Some time ago, I had pointed out a mathematical flaw in the famous study = fail joke.
Now, I saw another unforgivable math joke that's completely wrong.

It's featured on MIT Admissions blog. No one commenter spotted it? Come on MIT, you could do better.

Someone is WRONG on the internet. and I have to fix it. I love how xkcd comic knows exactly what I'm thinking about.
What do you want me to do?  LEAVE?  Then they'll keep being wrong!

Let's not talk about the implied stereotype of women in mathematics that tries to make this joke funnier, because that's nothing compare to getting the basic understanding of limit wrong.
Definition of limit according to wikipedia:

Let f be a function defined on an open interval containing c (except possibly at c) and let L be a real number.

\lim_{x \to c}f(x) = L

means that

for each real ε > 0 there exists a real δ > 0 such that for all x with 0 < |x − c| < δ, we have |f(x) − L| < ε.

A very convinient graph of the function 1/(x-8)

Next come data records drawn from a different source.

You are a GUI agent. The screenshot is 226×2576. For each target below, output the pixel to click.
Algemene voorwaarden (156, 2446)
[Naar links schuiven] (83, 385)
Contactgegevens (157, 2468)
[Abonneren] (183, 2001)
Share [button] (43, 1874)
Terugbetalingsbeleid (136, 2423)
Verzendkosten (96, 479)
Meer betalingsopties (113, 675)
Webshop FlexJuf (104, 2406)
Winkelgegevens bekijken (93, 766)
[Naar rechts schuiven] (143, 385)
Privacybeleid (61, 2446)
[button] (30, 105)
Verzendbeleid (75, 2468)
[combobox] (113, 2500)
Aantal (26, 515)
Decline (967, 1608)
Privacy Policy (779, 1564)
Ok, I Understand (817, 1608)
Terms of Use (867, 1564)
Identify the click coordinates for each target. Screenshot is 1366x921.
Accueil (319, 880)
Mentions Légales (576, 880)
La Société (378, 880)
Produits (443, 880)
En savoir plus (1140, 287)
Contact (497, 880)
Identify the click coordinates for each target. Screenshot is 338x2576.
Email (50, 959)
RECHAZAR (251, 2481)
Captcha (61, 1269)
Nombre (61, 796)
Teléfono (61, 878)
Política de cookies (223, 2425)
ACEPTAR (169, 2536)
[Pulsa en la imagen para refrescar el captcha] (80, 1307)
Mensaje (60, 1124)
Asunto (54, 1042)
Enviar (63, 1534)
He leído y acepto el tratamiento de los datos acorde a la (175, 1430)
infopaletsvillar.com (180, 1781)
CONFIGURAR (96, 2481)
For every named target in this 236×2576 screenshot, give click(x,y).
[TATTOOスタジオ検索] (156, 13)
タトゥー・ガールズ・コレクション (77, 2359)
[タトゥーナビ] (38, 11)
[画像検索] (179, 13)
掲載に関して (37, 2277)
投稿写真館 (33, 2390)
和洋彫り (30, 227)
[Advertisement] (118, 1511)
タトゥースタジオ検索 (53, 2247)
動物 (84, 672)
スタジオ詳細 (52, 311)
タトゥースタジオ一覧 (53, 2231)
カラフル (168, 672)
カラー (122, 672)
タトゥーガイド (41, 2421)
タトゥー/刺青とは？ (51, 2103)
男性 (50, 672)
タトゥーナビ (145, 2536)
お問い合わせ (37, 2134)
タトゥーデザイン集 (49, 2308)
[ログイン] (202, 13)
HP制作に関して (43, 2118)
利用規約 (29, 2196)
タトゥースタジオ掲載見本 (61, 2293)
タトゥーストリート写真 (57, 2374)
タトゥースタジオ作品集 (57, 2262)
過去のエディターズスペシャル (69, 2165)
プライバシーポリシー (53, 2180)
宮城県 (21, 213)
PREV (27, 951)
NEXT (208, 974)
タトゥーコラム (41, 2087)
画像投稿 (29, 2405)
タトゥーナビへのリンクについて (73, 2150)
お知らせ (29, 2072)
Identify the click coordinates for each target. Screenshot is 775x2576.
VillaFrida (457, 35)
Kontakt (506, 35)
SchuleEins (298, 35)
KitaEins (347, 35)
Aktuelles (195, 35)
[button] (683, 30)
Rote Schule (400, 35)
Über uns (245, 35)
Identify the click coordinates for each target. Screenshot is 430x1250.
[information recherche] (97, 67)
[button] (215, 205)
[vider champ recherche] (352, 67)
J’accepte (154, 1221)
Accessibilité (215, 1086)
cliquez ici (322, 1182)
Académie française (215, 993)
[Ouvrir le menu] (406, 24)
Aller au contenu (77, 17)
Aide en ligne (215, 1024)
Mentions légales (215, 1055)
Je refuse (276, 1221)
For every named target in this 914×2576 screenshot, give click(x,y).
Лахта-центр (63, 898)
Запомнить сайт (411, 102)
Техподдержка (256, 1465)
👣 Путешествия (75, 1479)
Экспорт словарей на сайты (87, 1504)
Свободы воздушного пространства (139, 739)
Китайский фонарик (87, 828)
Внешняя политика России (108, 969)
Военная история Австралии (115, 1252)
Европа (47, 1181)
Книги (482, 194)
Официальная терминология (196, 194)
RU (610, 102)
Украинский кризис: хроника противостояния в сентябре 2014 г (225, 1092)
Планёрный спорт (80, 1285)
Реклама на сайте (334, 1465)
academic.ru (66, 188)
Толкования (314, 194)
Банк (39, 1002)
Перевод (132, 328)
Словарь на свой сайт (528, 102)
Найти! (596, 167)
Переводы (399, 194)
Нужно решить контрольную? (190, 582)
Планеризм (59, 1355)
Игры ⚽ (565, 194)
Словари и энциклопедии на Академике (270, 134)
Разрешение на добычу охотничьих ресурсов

What did you know? according to the graph, there is no limit.
There are, of course, left-hand and right-hand limits. So the real joke should be something like this.
\lim_{x \to 8^+}(\frac{1}{x-8}) = \infty
\lim_{x \to 8^-}(\frac{1}{x-8}) = -\infty

Really, letting math jokes like this going around can hurt people on their tests, I learned it the hard way.

There is a interesting point I can make to make this math joke correct.
If we don't consider this problem in the usual first year college calculus's extended real number line, where there are 2 different kind of infinity. \infty and -\infty, but to consider it in real projective line, then that is correct.
But really. How can a student can't understand the material of 1st year college calculus and working on calculus on real projective line?